A l’aube de ses trois ans, ce petit être a compris qu’il existait bien des façons de dire « Je t’aime ».
Un chemisier à fleurs, une jupe madras usée relevée sur des genoux gonflés par quelques rhumatismes, un maré-tèt voilant sa chevelure blanc gris : voilà comment elle m’est apparue.
Vêtements, visage et corps abîmés par les années.
Je me baignais tranquillement dans une crique de pêcheur avec mon petit garçon. Elle était venue rafraîchir ses jambes douloureuses. Je lui ai dit bonjour et c’est elle qui a engagé la conversation. S’agissait-il de mon seul enfant ? Habitais-je Saint-François ?
Elle, elle avait eu cinq enfants.
Presque machinalement je lui ai dit : « Cinq enfants ? Félicitations vous avez bien travaillé ! »
Et là, simplement, avec douceur, elle m’a fait comprendre qu’elle n’avait pas eu le choix.
« A l’époque pas de contraception, pas d’avortement, alors quand ça arrivait, ça arrivait. Heureusement, les choses ont changé pour les femmes d’aujourd’hui. Elles peuvent prendre la pilule, avorter … Et puis, quand le mari avait envie, il fallait le faire, sinon il se mettait très en colère. »
Tristement révoltant mais vrai.
Je l’écoutais pleine de cette compassion que seules les femmes peuvent avoir entre elles. Nous, femmes, savons que notre liberté ne tient qu’à un fil. Son histoire aurait pu être mon histoire. Son histoire est encore celle de bien trop de femmes.
Toujours avec beaucoup de douceur elle a continué :
« Vous savez, à l’époque vos parents vous forçaient à vous marier avec le premier qui demandait votre main. Même si vous ne l’aimiez pas, même si avant ça vous ne lui vouliez même pas lui parler parce qu’il ne vous intéressait pas…
Vous étiez peut-être amoureuse d’un autre qui ne s’est pas décidé assez vite pour demander votre main à vos parents…

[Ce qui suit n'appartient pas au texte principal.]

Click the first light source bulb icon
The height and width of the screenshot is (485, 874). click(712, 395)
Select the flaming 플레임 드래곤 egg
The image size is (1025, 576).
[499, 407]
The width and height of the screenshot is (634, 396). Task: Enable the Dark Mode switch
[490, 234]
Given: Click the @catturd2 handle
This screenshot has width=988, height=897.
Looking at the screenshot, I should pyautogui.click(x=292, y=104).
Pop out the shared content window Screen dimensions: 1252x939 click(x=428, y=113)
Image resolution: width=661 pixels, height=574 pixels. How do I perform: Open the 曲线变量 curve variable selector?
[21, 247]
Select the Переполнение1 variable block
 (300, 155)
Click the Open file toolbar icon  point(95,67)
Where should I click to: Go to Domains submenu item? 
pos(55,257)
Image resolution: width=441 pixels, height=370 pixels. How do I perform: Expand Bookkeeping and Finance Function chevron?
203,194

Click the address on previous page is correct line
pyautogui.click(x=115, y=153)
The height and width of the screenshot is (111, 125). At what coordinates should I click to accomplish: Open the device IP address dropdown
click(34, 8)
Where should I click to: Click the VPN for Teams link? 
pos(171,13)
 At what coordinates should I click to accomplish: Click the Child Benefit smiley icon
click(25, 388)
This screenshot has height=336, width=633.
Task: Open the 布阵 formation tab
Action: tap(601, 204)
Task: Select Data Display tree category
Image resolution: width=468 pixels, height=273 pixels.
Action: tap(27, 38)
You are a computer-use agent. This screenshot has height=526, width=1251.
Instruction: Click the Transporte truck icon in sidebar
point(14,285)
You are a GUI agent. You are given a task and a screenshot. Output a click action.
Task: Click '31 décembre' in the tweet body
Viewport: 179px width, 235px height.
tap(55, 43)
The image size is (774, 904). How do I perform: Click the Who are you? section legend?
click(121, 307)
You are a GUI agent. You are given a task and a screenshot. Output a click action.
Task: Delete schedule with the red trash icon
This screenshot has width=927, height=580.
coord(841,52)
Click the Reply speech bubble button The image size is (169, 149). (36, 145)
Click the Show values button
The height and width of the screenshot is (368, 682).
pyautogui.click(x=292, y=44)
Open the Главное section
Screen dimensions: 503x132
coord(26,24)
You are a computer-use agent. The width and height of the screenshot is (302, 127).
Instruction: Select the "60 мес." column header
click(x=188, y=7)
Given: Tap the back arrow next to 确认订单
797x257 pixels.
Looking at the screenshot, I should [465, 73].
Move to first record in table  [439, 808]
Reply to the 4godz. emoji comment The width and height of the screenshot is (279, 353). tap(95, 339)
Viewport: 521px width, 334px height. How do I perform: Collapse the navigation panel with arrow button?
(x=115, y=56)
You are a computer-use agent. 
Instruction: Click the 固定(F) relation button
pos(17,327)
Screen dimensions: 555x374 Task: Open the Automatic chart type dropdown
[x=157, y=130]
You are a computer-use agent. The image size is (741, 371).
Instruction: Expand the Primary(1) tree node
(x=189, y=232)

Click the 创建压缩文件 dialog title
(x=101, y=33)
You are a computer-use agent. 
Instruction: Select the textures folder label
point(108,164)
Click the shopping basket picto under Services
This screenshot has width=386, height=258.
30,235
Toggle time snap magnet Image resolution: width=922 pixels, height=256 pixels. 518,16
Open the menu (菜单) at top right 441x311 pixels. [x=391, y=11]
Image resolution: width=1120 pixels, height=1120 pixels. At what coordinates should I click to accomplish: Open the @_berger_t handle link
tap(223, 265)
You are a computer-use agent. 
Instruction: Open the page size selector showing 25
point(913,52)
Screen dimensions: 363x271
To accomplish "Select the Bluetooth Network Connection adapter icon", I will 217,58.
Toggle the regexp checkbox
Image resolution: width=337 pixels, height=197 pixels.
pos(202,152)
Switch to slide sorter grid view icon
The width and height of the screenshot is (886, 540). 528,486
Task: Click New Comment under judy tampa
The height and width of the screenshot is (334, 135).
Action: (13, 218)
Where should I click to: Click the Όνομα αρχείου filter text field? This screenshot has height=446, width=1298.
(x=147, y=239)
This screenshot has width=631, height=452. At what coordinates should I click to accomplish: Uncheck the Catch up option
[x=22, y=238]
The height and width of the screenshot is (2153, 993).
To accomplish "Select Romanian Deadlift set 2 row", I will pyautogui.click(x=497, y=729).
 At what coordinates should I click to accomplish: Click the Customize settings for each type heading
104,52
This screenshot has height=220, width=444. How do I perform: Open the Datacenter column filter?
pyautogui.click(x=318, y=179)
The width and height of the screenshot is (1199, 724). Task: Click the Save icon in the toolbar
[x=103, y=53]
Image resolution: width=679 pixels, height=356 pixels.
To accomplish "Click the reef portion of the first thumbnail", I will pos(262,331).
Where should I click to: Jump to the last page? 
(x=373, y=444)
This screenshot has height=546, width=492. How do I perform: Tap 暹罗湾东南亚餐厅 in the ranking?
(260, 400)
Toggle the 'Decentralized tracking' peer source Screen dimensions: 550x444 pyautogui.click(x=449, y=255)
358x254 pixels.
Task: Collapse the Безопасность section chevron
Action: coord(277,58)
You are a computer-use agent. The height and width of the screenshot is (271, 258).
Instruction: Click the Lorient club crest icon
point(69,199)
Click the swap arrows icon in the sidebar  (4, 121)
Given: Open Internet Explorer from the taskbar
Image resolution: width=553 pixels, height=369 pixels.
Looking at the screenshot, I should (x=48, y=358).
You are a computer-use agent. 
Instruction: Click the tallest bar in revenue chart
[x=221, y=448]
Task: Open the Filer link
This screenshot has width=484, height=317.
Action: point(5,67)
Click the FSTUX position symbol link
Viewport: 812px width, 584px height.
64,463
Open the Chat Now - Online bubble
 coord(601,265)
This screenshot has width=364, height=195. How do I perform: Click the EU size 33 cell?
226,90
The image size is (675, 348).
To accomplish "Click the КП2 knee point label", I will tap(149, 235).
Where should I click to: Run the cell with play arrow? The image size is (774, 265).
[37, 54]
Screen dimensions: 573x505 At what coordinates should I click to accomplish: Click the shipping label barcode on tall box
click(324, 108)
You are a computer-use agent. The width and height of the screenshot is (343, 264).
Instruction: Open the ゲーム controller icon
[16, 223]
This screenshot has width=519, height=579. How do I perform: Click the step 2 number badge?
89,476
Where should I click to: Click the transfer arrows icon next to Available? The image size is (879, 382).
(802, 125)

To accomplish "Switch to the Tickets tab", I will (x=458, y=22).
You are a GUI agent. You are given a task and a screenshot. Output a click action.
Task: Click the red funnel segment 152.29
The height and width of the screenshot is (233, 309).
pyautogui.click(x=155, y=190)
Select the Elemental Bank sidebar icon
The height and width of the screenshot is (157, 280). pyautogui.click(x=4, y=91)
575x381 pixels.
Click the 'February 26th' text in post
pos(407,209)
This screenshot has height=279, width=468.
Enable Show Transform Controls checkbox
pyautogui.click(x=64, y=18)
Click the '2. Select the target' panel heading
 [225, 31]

Et puis, si une fois mariée vous alliez vous plaindre à votre maman que votre mari vous maltraitait, elle vous répondait que c’était à vous de faire attention, de ne pas mettre votre mari en colère. Vous savez, c’était comme ça avant. Maintenant les femmes peuvent choisir de se marier ou non»
Un discours impersonnel, mais c’est bien d’elle dont elle parlait. De cette jeune fille de 16 ans amoureuse, pleine d’espoir, offerte, mariée de force à un homme qui n’avait aucune considération pour ses sentiments à elle. Il avait décidé qu’elle serait à lui. Et ses parents n’y voyaient rien à redire.
Elle m’explique qu’elle n’a jamais pu quitter Saint-François de sa vie. Elle n’ avait le droit de sortir de chez elle que pour aller faire les courses ou aller à l’église. Point.
Quand son mari est mort, elle est restée seule. Ses fils avaient décidé qu’elle n’aurait pas d’autre homme dans sa vie. Alors, elle a fait ce qu’on avait attendu d’elle toute sa vie : elle a obéi.
Restée seule sans jamais avoir quitté Saint-François, sans jamais se plaindre, elle prie Dieu, lit sa Bible. Et tous les matins elle baigne ses jambes douloureuses à la mer. Probablement lourdes du poids des années et des regrets.
Ce qui m’a le plus touchée chez cette dame, c'est sa douceur et sa gentillesse. Une vie de soumission aux hommes et à la famille, des viols conjugaux, la perte de l’amour de sa vie et pourtant…
Et pourtant cette gratitude envers la vie qui permet aujourd’hui aux femmes de vivre plus libres. Ses prières exaucées ? Je comprends mieux sa paix intérieure. Sa seule fille vit à Paris et elle, elle a pu choisir son mari. Une victoire par procuration.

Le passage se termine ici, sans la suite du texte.